La concrétisation de cette vision de transformation de l’apprentissage s’appuie sur la synergie des acteurs du domaine. Dans ce sillage, les stratégies à mettre en place ne doivent pas perdre de vue le rôle primordial que joue l’enseignant dans le système. Cela implique qu’une professionnalisation de cet acteur par des plans de recrutement, de carrière, de promotion et de formation adéquats passe pour un facteur clé de succès. Une approche holistique axée sur la technologie permettra de personnaliser l’apprentissage et aidera les établissements à améliorer l’expérience de l’élève et l’enseignant.

 

F.N.H. : L'enseignant est considéré comme étant le pilier de l'acquisition des apprentissages. Quelles sont vos recommandations pour réussir une professionnalisation du métier de l’enseignant ?

A. Z. M : La professionnalisation du métier de l’enseignant est un enjeu majeur pour le succès du système éducatif national. Afin d’accomplir au mieux leur mission, les enseignants sont constamment appelés à mettre à jour leurs connaissances et savoir-faire. Pour répondre aux aspirations et enjeux futurs, ils doivent suivre un programme bien adapté de formation continue; et être formés sur l’utilisation de la technologie et la transformation numérique. La professionnalisation passe également par établir des critères de qualifications et prérequis indispensables à l’accès au métier de l’enseignement. Une formation à l’entrée devrait être assurée et ensuite un plan de formation continue et un plan de gestion de carrière doivent être mis en route pour améliorer la qualité dans ce domaine. La professionnalisation permettra de créer de la valeur pour tout le système par un effet positif de boule de neige.
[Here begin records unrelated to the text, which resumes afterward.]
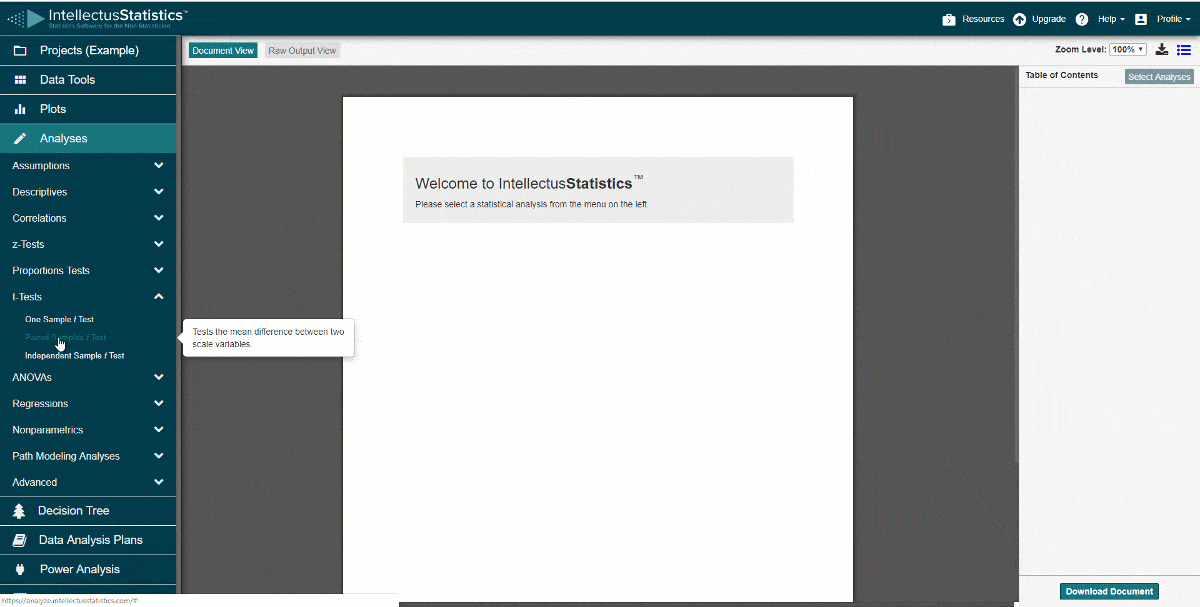Expand the Regressions section
Image resolution: width=1200 pixels, height=607 pixels.
158,404

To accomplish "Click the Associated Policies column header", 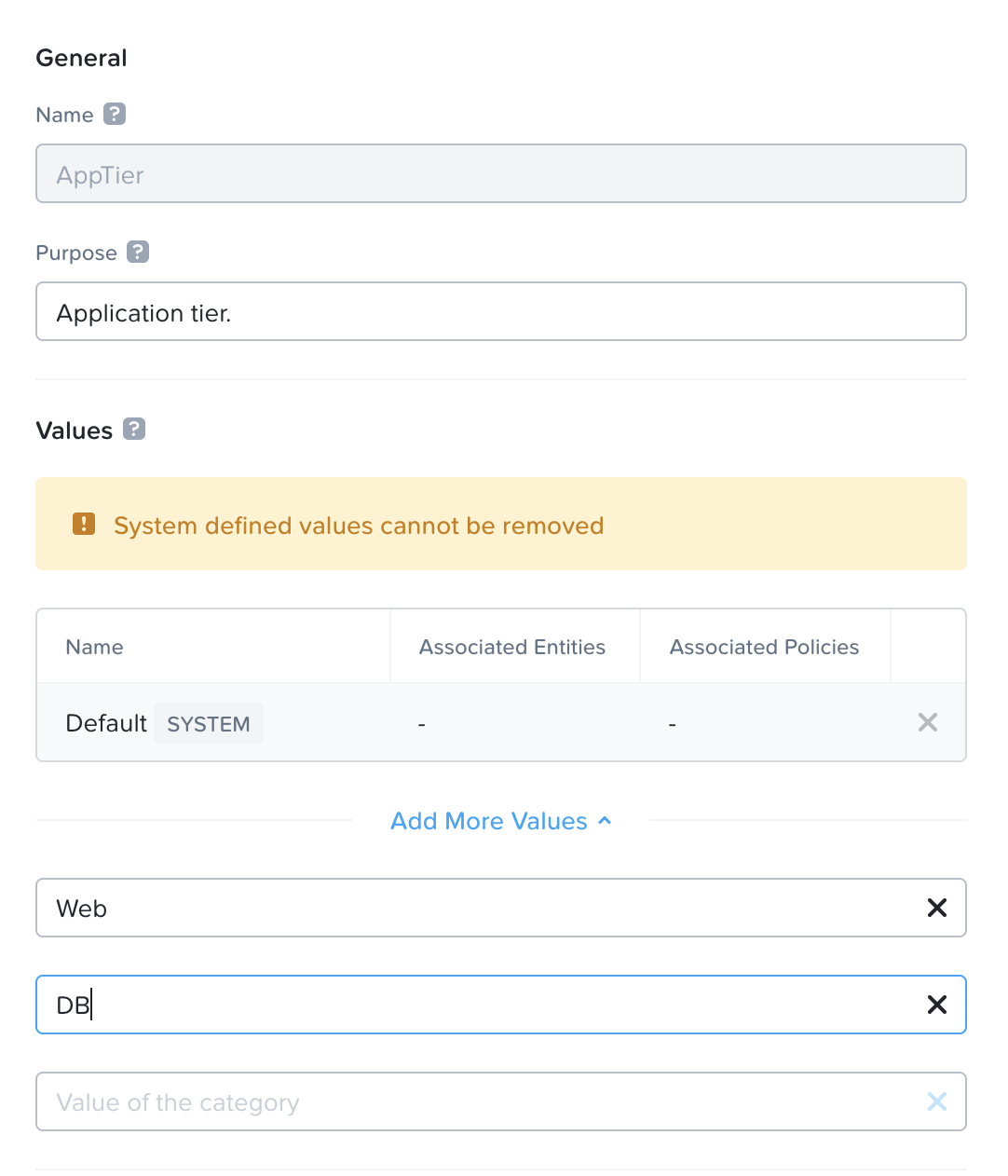I will coord(764,647).
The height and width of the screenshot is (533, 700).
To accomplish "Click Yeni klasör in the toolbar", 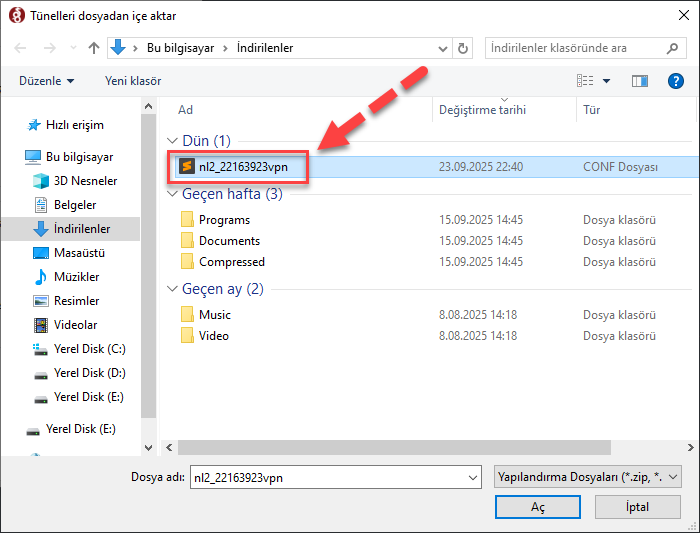I will pyautogui.click(x=133, y=81).
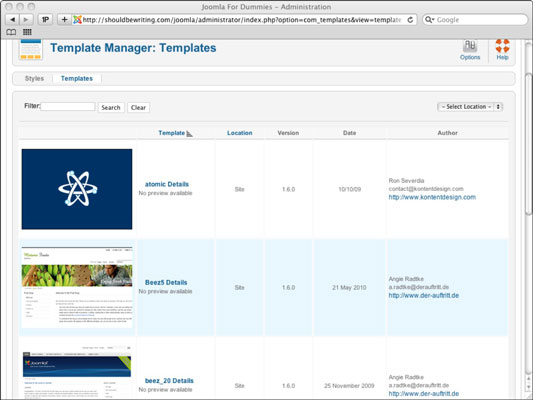The height and width of the screenshot is (400, 533).
Task: Click the browser forward arrow
Action: tap(26, 20)
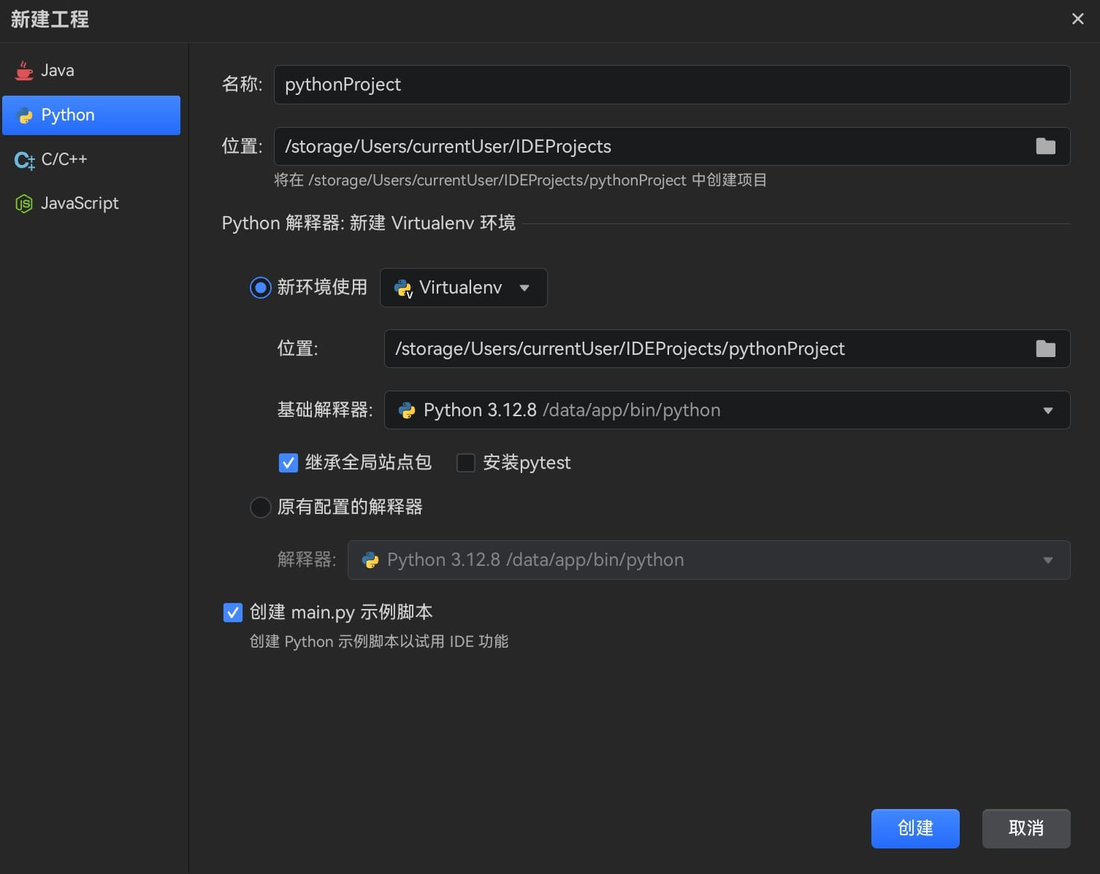Image resolution: width=1100 pixels, height=874 pixels.
Task: Click the Python logo in the sidebar
Action: pos(26,115)
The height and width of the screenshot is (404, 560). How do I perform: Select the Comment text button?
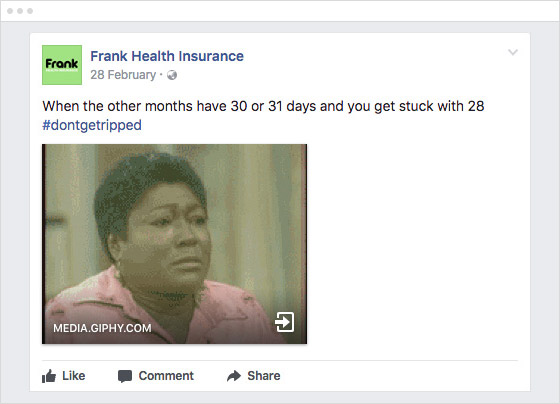tap(166, 376)
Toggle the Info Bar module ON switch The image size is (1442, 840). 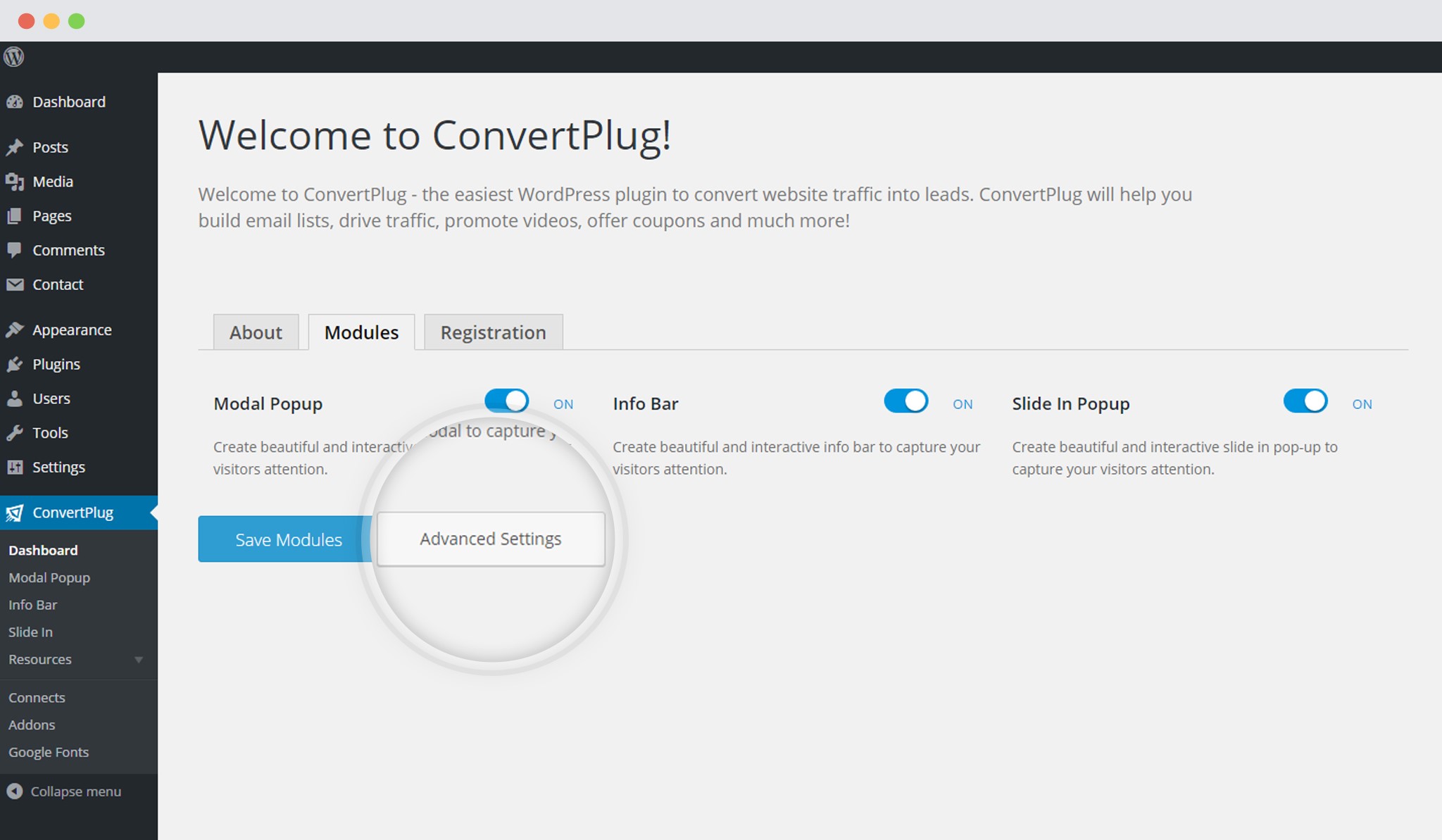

Dans l’axe de perfectionnement de l’existant, la stratégie du ministère souligne que parmi les priorités de ce domaine, figurent le redéploiement du personnel en veillant à l’adéquation entre profils, les expériences acquises et le poste à occuper; la résolution des problèmes vécus par les enseignants et dossiers de régularisation; la motivation des enseignants; et ce afin d'assurer les conditions de succès aux actions et mesures d'amélioration de la qualité de l'enseignement et de réduction de l'échec scolaire. Également, il faut développer des visions et des dispositifs adaptés aux problématiques réelles vécues par l’enseignant pour qu’il réussisse sa mission. Ce sont autant de recommandations qu’on peut livrer à cet égard.